One of the most fascinating analyses we’ve done recently was looking at how the content blocking rates vary by weekday. The initial question was simple enough: Is there a difference between the content blocking rates between workdays vs the weekend days?
Turns out in some cases yes, in some cases no, and it’s raised more questions to dig into because there is no clear worldwide pattern. Knowing how your website’s audience behaves is critical for both optimizing monetization and ensuring you interpret your analytics accurately.
Firstly, announcing the weekday analytics filter
Because there is no pattern, we’re introducing a new weekday filter for Blockmetry customers to get insights from the data directly measured from their websites.
This new weekday filter is just like the device and country filters, and can be used in combination with them. You can, for example, analyze the content blocking rate by iPhone users in France varies throughout the week.
Now let’s look at some insights that come out of the new weekday data.
Weekday content blocking around the world.
About the data
Unless otherwise stated, all data below is from the weeks 30-May-2016 to 03-July-2016, which we’ll simply refer to as June. This is important to note as we can’t exclude the possibility of seasonality in this kind of analysis, and this analysis is definitely one we’ll repeat in the future.
To simplify reporting, we will report the blocking rates relative to the week’s average content blocking, reporting the week’s content blocking rate as 1.00 regardless of what it really is in absolute terms. For example, if the week’s analytics blocking is 10% and Saturday’s is 5%, the data below will say Saturday’s relative blocking rate is 0.5, or 50% of the week’s average.
As always, we exclude bots from the analysis, here and in the analytics dashboards customers see.
Weekend and workdays were as listed in Wikipedia.
Let’s start with the USA and with the easy report first: During June, the USA analytics blocking rate showed absolutely no difference between workday vs weekend.
However, the ad blocking rate behaved very differently: workdays had 33% more ad blocking (i.e. 1.33 of the week’s average), and weekends had 30% less ad blocking (i.e. 0.7 of the week’s average).
A very useful control to these measurements was Monday the 4th of July, which was a national holiday in the USA. Did this Monday behave as a weekend, as we’d expect, or like a typical workday Monday? It clearly behaved like a weekend day: The 4th of July had 50% less ad blocking than the typical June week, i.e. 0.5 relative to the June weekly averages.
For both analytics and ad blocking, weekdays had slightly less content blocking (3% for analytics blocking and 4% for ad blocking), and weekends had more content blocking (10% for analytics and 13% for ads).

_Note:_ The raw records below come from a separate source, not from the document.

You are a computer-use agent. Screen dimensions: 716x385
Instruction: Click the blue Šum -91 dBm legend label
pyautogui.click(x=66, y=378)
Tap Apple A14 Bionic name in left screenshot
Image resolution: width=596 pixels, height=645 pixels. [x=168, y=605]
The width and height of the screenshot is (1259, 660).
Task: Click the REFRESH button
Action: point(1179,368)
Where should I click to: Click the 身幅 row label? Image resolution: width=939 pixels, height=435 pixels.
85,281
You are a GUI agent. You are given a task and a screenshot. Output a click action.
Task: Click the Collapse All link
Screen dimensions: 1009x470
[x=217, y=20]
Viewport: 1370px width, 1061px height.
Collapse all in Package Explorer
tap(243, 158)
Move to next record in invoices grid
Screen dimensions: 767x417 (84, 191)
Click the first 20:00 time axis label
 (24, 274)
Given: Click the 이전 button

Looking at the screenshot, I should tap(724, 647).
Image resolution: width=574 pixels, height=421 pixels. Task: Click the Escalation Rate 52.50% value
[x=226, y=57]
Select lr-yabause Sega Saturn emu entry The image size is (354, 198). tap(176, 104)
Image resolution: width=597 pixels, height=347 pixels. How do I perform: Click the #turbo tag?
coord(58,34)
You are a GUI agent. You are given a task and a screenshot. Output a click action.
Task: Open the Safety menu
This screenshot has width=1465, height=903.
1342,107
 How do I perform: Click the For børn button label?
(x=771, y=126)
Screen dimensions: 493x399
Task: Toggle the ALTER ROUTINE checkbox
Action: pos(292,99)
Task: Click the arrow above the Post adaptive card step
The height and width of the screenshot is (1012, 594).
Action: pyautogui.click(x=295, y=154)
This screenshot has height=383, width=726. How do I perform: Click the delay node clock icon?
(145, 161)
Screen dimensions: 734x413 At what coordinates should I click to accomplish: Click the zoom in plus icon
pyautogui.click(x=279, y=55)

The UK ad blocking was 1% lower during the workweek, and 3% higher during the weekend, both relative to the weekly content blocking rate.
The big difference was for analytics blocking: relative to the weekly analytics blocking rate weekdays had 13% more analytics blocking and weekends had 41% less analytics blocking.
In short: Better measure it directly
Clearly there isn’t a pattern that applies to all countries. This was true when we looked at more countries, including countries whose weekend days are not Saturday and Sunday that are typical in western countries. It was also true that different websites had different patterns when looking at the same country.